Где и когда фашизм или национал-социализм ликвидировали капиталистический строй или хотя бы собирались это сделать? Хосе Антонио не был фашистом, он был социалистом, хотя и не в том смысле, какой мы привыкли вкладывать в это слово. Его социализм был искренним, а не вывеской, как у немецких нацистов.
Если бы Маркс и Энгельс жили в XX веке, к какой категории отнесли бы они социализм Хосе Антонио? Несомненно, к категории «феодального социализма». Хосе Антонио сам «подставился», обронив как-то (в «Речи об испанской революции») фразу: «Феодальная собственность была лучше капиталистической». По их описанию, это «частью жалоба, частью пасквиль, частью отголосок прошлого, частью угроза будущего, по временам метко поражающий буржуазию горьким, остроумным и метким суждением, но всегда производящий комическое впечатление полной неспособностью понять ход новейшей истории».

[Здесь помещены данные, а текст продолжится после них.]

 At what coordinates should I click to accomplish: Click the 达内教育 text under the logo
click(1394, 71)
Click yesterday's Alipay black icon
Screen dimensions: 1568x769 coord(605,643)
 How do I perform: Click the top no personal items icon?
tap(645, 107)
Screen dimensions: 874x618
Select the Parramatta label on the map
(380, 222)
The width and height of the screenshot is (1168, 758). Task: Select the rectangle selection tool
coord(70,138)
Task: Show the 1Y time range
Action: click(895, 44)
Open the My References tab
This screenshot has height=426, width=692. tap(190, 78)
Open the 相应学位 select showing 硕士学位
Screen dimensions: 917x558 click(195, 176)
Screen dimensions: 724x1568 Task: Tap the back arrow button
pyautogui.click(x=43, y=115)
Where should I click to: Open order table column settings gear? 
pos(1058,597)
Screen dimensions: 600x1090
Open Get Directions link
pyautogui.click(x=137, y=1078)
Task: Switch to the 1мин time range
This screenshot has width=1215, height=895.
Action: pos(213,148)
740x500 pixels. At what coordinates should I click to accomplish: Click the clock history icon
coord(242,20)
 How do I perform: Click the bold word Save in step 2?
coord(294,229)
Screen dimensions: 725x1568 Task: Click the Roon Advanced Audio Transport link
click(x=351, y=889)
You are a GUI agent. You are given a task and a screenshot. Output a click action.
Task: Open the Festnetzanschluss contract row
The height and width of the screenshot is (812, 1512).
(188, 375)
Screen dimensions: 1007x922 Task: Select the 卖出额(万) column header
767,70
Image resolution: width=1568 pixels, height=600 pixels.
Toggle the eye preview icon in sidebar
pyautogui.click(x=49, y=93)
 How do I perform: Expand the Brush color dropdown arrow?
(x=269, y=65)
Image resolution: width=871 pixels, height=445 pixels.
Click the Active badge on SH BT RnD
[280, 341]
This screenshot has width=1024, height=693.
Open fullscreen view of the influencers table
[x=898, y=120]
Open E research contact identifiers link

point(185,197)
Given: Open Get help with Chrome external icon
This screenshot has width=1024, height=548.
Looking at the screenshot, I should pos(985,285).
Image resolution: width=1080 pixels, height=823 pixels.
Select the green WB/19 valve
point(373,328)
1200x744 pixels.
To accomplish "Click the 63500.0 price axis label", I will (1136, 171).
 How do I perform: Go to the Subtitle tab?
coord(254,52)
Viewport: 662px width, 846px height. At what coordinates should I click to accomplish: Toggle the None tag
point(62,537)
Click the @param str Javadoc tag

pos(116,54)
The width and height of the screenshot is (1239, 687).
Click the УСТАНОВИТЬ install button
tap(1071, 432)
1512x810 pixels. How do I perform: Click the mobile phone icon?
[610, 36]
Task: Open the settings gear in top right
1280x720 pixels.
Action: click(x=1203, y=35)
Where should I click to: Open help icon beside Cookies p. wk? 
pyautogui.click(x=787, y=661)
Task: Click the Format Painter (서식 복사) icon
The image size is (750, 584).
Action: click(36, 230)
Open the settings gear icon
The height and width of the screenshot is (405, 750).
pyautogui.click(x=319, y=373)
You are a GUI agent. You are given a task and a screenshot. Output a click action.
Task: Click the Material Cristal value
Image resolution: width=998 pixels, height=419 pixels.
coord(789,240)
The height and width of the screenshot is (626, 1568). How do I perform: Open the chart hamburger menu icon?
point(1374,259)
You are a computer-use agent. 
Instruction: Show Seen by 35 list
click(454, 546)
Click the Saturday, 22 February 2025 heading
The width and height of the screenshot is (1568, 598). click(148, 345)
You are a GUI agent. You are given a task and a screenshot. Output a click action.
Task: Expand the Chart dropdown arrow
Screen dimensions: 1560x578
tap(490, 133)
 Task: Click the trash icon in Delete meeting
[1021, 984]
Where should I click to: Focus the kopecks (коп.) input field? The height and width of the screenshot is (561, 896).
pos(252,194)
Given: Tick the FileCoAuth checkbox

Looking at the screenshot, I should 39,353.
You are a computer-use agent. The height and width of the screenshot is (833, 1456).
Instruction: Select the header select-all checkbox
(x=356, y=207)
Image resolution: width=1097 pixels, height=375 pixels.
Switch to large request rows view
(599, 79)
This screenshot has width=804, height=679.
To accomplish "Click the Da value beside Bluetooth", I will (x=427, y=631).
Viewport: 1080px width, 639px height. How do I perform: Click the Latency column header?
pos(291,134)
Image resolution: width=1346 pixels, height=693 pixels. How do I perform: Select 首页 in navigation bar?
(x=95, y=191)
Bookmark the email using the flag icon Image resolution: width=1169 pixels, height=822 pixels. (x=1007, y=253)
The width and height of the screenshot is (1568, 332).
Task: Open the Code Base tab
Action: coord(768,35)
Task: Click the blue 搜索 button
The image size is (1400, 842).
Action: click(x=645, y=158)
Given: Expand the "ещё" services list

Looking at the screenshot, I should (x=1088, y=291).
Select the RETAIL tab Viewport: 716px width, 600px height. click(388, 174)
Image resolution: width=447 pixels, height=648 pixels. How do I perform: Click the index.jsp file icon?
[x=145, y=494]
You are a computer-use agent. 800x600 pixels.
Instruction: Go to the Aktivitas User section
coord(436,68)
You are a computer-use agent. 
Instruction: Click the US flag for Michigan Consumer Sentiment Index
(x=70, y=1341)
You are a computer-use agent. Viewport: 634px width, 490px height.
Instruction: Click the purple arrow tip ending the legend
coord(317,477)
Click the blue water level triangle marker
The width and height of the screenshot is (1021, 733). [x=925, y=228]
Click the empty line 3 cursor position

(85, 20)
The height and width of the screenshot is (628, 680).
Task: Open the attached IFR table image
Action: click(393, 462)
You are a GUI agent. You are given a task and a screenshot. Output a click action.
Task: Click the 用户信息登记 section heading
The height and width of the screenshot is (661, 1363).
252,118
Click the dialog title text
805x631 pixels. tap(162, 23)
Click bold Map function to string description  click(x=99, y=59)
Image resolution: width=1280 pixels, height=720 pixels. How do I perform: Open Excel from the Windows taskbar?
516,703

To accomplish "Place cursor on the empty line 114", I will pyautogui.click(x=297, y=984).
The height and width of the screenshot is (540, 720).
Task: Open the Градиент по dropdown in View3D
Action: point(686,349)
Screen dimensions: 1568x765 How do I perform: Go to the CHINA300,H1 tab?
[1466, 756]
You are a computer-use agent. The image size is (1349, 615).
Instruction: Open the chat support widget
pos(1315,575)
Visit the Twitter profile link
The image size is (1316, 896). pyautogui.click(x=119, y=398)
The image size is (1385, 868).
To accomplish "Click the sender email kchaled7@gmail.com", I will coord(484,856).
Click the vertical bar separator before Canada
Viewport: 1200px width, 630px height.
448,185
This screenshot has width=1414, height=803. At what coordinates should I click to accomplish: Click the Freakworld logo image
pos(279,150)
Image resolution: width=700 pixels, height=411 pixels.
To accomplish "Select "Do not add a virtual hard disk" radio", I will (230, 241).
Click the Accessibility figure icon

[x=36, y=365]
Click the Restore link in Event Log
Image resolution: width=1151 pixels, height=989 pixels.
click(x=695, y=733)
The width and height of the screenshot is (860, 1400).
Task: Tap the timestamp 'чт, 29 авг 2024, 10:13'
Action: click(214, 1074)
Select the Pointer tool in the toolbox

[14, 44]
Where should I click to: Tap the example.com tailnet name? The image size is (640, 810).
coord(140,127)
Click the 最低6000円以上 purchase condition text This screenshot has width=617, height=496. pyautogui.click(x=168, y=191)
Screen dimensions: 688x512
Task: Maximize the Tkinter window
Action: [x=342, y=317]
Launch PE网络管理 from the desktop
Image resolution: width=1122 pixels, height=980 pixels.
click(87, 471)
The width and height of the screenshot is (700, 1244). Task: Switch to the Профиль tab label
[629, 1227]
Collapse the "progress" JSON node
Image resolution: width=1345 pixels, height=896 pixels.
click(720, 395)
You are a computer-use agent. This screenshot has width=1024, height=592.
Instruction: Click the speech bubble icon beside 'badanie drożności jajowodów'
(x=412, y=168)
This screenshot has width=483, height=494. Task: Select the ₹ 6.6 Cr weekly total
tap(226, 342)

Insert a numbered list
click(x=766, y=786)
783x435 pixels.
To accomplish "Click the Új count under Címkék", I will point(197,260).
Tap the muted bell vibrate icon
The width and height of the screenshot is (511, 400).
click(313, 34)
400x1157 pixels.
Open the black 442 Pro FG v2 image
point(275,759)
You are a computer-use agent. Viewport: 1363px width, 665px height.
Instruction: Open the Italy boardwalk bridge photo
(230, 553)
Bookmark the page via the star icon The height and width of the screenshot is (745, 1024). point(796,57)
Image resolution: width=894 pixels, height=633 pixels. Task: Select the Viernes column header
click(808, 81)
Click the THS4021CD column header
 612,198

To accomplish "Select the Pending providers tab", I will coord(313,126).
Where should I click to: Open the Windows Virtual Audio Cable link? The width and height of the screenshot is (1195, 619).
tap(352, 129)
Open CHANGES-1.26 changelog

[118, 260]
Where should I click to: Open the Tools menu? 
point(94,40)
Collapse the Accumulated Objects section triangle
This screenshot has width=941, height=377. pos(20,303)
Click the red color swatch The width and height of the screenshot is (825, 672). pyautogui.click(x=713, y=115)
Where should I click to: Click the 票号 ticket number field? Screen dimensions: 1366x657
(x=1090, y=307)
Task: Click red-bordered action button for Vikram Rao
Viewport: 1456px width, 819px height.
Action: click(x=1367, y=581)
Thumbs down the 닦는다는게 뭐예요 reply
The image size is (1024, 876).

«Аристократия потрясала нищенской сумой пролетариев как знаменем, чтобы собрать вокруг себя народ. Но, последовав за ней, он тотчас же замечал на её спине старые феодальные гербы и разбегался с громким и непочтительным смехом» (14).
Хосе Антонио не был контрреволюционером, он приветствовал апрельскую революцию 1931 года и отнюдь не мечтал о возврате во времена монархии, хотя тогда диктатором был его папа. Наоборот, он требовал развивать революцию дальше, упрекал её в «неполноценности» (на Объединительном съезде Фаланги и ХОНС), в «незавершённости» (речь об испанской революции 19 мая 1935 года), словом, относился к ней примерно так же, как Ленин к Февральской революции 1917 года в России. В Испании 30-х годов «испанским Лениным» величали лидера социалистов Ларго Кабальеро, но тот на роль Ленина явно не тянул. А вот у Хосе Антонио задатки вождя были. Новую революцию, к которой он призывал, он называл «национал-синдикалистской» (Воззвание к Испании от 26 апреля 1934 года).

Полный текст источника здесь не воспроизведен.